Munich Re is the world's largest reinsurer when it comes to extreme damage payments, and North America is its most important market. It would be hard to posit a far-left liberal agenda in the company's pronouncements. Its goal is simply to make money, and it does so by mitigating risk. If Munich Re sees risk in climate change, I find that noteworthy. Consider this quote from the company's report:
"In the long term, anthropogenic climate change is believed to be a signiﬁcant loss driver. [...] It particularly affects formation of heatwaves, droughts, thunderstorms and -- in the long run -- tropical cyclone intensity."
Munich Re is not alone in its position. Insurer and asset manager Allianz (NASDAQOTH: AZSEY.PK) actively lobbies for worldwide, binding carbon emission targets and has designed various products around climate change risk, such as catastrophe bonds and micro-insurance. Global reinsurer Swiss Re (NASDAQOTH: SSREY.PK) convened its fourth annual Climate Week NYC conference -- at which it pushes for action on climate change -- barely one month before Hurricane Sandy struck and has a "risk transfer for adaptation" product line that is explicitly geared toward climate-change risks.
American insurers have been behind the curve, but they're catching on. Travelers (NYS: TRV) redesigned its approach to climate change risk after the severe 2004 and 2005 Atlantic hurricane seasons. The company is now reassessing its coastal underwriting strategy, updating its catastrophe modeling, offering risk control services, and redesigning pricing. The insurance industry in general has become the first major business sector to acknowledge the effects of climate change and seek to deal with the risk in a systematic fashion.
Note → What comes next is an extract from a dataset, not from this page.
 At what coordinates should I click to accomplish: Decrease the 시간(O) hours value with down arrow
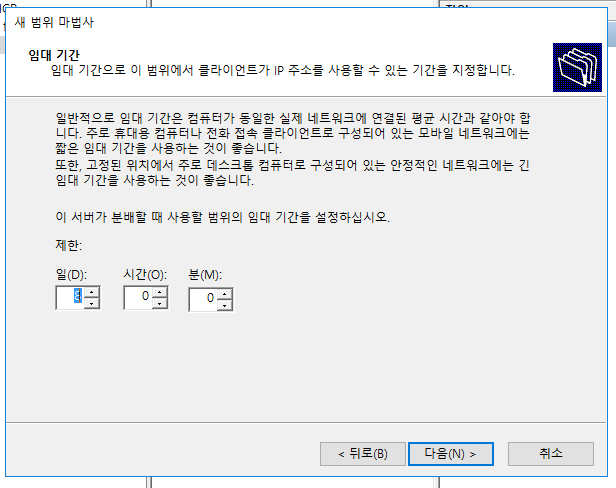tap(160, 303)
These changes create risks and opportunities for businesses in other sectors. Companies will be affected if they carry insurance policies or if they provide products or services that can help mitigate the deleterious impact of climate change. So, basically, all companies are exposed.
Climate change adaptation
Some companies are pivoting well to deal with this new reality. Starbucks (NAS: SBUX) is aware of the changing growing conditions many of its coffee farmers face and has identified climate change as the primary culprit. The company has partnered with Conservation International to help coffee farmers in Mexico to adapt. Starbucks is also working with academics to develop vulnerability assessments that model the effects of various climate scenarios on coffee cultivation. Starbucks hopes it can protect its coffee supply through these initiatives.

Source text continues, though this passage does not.